**WHAT IS BEING ASKED**. Output each line of the entries below as a JSON list of strings, with one string per line and blank lines omitted.
>> START DATA TO USE
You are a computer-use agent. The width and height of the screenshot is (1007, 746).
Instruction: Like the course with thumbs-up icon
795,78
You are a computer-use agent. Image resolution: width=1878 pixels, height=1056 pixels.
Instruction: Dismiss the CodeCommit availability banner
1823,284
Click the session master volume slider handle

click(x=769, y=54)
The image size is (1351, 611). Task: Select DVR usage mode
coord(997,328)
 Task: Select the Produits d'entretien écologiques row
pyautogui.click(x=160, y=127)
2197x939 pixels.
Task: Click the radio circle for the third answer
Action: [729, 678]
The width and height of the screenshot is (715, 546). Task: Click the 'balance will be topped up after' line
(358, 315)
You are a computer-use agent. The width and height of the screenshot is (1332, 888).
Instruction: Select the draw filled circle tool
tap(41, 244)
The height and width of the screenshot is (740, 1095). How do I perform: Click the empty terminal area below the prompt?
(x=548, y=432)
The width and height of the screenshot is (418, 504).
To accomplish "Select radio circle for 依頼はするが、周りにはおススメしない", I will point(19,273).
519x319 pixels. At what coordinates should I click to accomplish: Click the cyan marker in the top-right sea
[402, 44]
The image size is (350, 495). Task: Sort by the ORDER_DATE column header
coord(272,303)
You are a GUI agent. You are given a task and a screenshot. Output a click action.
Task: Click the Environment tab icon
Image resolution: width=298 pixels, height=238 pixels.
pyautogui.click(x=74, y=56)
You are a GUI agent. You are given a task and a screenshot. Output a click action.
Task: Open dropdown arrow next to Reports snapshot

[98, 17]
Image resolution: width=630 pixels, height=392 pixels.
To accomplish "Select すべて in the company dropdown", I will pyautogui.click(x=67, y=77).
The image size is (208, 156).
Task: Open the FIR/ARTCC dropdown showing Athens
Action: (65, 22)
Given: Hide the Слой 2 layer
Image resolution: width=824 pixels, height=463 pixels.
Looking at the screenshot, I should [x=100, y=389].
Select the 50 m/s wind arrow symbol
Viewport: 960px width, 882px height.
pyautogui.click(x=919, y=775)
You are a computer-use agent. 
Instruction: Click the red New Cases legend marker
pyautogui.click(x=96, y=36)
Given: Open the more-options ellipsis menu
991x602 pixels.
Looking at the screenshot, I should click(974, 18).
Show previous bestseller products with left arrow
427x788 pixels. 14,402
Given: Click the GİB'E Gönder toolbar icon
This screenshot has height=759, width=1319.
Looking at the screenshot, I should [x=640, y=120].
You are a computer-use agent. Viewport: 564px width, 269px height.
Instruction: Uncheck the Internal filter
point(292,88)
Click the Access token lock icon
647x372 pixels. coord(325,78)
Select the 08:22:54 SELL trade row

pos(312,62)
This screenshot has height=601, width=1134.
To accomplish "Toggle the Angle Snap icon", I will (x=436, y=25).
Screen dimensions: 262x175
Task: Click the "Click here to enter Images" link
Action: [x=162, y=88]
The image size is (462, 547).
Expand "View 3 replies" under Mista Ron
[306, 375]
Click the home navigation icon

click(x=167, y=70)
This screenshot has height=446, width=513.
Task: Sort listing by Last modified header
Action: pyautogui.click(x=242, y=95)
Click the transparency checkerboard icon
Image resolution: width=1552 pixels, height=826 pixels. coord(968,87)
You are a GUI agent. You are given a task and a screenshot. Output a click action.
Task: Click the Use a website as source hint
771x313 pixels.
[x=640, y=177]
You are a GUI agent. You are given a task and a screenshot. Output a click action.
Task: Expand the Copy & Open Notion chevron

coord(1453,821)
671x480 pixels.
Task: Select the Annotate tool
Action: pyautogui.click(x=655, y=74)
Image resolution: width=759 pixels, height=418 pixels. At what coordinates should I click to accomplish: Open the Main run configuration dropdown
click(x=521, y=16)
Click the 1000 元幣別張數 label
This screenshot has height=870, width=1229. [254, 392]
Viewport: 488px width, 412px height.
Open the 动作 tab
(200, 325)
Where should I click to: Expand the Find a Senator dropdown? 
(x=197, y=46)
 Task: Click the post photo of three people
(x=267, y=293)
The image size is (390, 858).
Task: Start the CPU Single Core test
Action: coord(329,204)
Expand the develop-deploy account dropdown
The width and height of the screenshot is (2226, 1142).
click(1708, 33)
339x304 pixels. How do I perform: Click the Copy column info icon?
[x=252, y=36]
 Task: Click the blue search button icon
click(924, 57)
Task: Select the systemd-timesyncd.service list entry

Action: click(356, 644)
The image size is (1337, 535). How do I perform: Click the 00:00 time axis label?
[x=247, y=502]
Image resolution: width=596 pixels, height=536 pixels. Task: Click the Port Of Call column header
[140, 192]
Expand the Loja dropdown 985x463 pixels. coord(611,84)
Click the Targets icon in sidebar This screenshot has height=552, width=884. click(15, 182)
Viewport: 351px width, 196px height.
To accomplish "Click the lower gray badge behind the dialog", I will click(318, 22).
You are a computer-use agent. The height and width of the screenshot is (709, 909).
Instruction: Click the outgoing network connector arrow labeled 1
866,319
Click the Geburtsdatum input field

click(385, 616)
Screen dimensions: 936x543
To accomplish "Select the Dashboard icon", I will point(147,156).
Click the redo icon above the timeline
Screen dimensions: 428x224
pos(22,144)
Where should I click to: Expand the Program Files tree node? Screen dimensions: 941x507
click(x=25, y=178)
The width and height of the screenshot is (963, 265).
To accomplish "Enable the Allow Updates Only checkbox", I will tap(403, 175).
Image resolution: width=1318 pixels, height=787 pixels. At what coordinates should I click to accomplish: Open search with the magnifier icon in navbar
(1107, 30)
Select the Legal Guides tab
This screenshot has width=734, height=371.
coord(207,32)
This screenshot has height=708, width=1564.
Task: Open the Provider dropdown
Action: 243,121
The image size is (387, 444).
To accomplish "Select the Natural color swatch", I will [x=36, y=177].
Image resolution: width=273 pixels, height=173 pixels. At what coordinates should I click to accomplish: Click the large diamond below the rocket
>> END DATA TO USE
**TASK RESULT**.
[
  "You are a computer-use agent. The width and height of the screenshot is (1007, 746).",
  "Instruction: Like the course with thumbs-up icon",
  "795,78",
  "You are a computer-use agent. Image resolution: width=1878 pixels, height=1056 pixels.",
  "Instruction: Dismiss the CodeCommit availability banner",
  "1823,284",
  "Click the session master volume slider handle",
  "click(x=769, y=54)",
  "The image size is (1351, 611). Task: Select DVR usage mode",
  "coord(997,328)",
  " Task: Select the Produits d'entretien écologiques row",
  "pyautogui.click(x=160, y=127)",
  "2197x939 pixels.",
  "Task: Click the radio circle for the third answer",
  "Action: [729, 678]",
  "The width and height of the screenshot is (715, 546). Task: Click the 'balance will be topped up after' line",
  "(358, 315)",
  "You are a computer-use agent. The width and height of the screenshot is (1332, 888).",
  "Instruction: Select the draw filled circle tool",
  "tap(41, 244)",
  "The height and width of the screenshot is (740, 1095). How do I perform: Click the empty terminal area below the prompt?",
  "(x=548, y=432)",
  "The width and height of the screenshot is (418, 504).",
  "To accomplish \"Select radio circle for 依頼はするが、周りにはおススメしない\", I will point(19,273).",
  "519x319 pixels. At what coordinates should I click to accomplish: Click the cyan marker in the top-right sea",
  "[402, 44]",
  "The image size is (350, 495). Task: Sort by the ORDER_DATE column header",
  "coord(272,303)",
  "You are a GUI agent. You are given a task and a screenshot. Output a click action.",
  "Task: Click the Environment tab icon",
  "Image resolution: width=298 pixels, height=238 pixels.",
  "pyautogui.click(x=74, y=56)",
  "You are a GUI agent. You are given a task and a screenshot. Output a click action.",
  "Task: Open dropdown arrow next to Reports snapshot",
  "[98, 17]",
  "Image resolution: width=630 pixels, height=392 pixels.",
  "To accomplish \"Select すべて in the company dropdown\", I will pyautogui.click(x=67, y=77).",
  "The image size is (208, 156).",
  "Task: Open the FIR/ARTCC dropdown showing Athens",
  "Action: (65, 22)",
  "Given: Hide the Слой 2 layer",
  "Image resolution: width=824 pixels, height=463 pixels.",
  "Looking at the screenshot, I should [x=100, y=389].",
  "Select the 50 m/s wind arrow symbol",
  "Viewport: 960px width, 882px height.",
  "pyautogui.click(x=919, y=775)",
  "You are a computer-use agent. ",
  "Instruction: Click the red New Cases legend marker",
  "pyautogui.click(x=96, y=36)",
  "Given: Open the more-options ellipsis menu",
  "991x602 pixels.",
  "Looking at the screenshot, I should click(974, 18).",
  "Show previous bestseller products with left arrow",
  "427x788 pixels. 14,402",
  "Given: Click the GİB'E Gönder toolbar icon",
  "This screenshot has height=759, width=1319.",
  "Looking at the screenshot, I should [x=640, y=120].",
  "You are a computer-use agent. Viewport: 564px width, 269px height.",
  "Instruction: Uncheck the Internal filter",
  "point(292,88)",
  "Click the Access token lock icon",
  "647x372 pixels. coord(325,78)",
  "Select the 08:22:54 SELL trade row",
  "pos(312,62)",
  "This screenshot has height=601, width=1134.",
  "To accomplish \"Toggle the Angle Snap icon\", I will (x=436, y=25).",
  "Screen dimensions: 262x175",
  "Task: Click the \"Click here to enter Images\" link",
  "Action: [x=162, y=88]",
  "The image size is (462, 547).",
  "Expand \"View 3 replies\" under Mista Ron",
  "[306, 375]",
  "Click the home navigation icon",
  "click(x=167, y=70)",
  "This screenshot has height=446, width=513.",
  "Task: Sort listing by Last modified header",
  "Action: pyautogui.click(x=242, y=95)",
  "Click the transparency checkerboard icon",
  "Image resolution: width=1552 pixels, height=826 pixels. coord(968,87)",
  "You are a GUI agent. You are given a task and a screenshot. Output a click action.",
  "Task: Click the Use a website as source hint",
  "771x313 pixels.",
  "[x=640, y=177]",
  "You are a GUI agent. You are given a task and a screenshot. Output a click action.",
  "Task: Expand the Copy & Open Notion chevron",
  "coord(1453,821)",
  "671x480 pixels.",
  "Task: Select the Annotate tool",
  "Action: pyautogui.click(x=655, y=74)",
  "Image resolution: width=759 pixels, height=418 pixels. At what coordinates should I click to accomplish: Open the Main run configuration dropdown",
  "click(x=521, y=16)",
  "Click the 1000 元幣別張數 label",
  "This screenshot has height=870, width=1229. [254, 392]",
  "Viewport: 488px width, 412px height.",
  "Open the 动作 tab",
  "(200, 325)",
  "Where should I click to: Expand the Find a Senator dropdown? ",
  "(x=197, y=46)",
  " Task: Click the post photo of three people",
  "(x=267, y=293)",
  "The image size is (390, 858).",
  "Task: Start the CPU Single Core test",
  "Action: coord(329,204)",
  "Expand the develop-deploy account dropdown",
  "The width and height of the screenshot is (2226, 1142).",
  "click(1708, 33)",
  "339x304 pixels. How do I perform: Click the Copy column info icon?",
  "[x=252, y=36]",
  " Task: Click the blue search button icon",
  "click(924, 57)",
  "Task: Select the systemd-timesyncd.service list entry",
  "Action: click(356, 644)",
  "The image size is (1337, 535). How do I perform: Click the 00:00 time axis label?",
  "[x=247, y=502]",
  "Image resolution: width=596 pixels, height=536 pixels. Task: Click the Port Of Call column header",
  "[140, 192]",
  "Expand the Loja dropdown 985x463 pixels. coord(611,84)",
  "Click the Targets icon in sidebar This screenshot has height=552, width=884. click(15, 182)",
  "Viewport: 351px width, 196px height.",
  "To accomplish \"Click the lower gray badge behind the dialog\", I will click(318, 22).",
  "You are a computer-use agent. The height and width of the screenshot is (709, 909).",
  "Instruction: Click the outgoing network connector arrow labeled 1",
  "866,319",
  "Click the Geburtsdatum input field",
  "click(385, 616)",
  "Screen dimensions: 936x543",
  "To accomplish \"Select the Dashboard icon\", I will point(147,156).",
  "Click the redo icon above the timeline",
  "Screen dimensions: 428x224",
  "pos(22,144)",
  "Where should I click to: Expand the Program Files tree node? Screen dimensions: 941x507",
  "click(x=25, y=178)",
  "The width and height of the screenshot is (963, 265).",
  "To accomplish \"Enable the Allow Updates Only checkbox\", I will tap(403, 175).",
  "Image resolution: width=1318 pixels, height=787 pixels. At what coordinates should I click to accomplish: Open search with the magnifier icon in navbar",
  "(1107, 30)",
  "Select the Legal Guides tab",
  "This screenshot has width=734, height=371.",
  "coord(207,32)",
  "This screenshot has height=708, width=1564.",
  "Task: Open the Provider dropdown",
  "Action: 243,121",
  "The image size is (387, 444).",
  "To accomplish \"Select the Natural color swatch\", I will [x=36, y=177].",
  "Image resolution: width=273 pixels, height=173 pixels. At what coordinates should I click to accomplish: Click the large diamond below the rocket"
]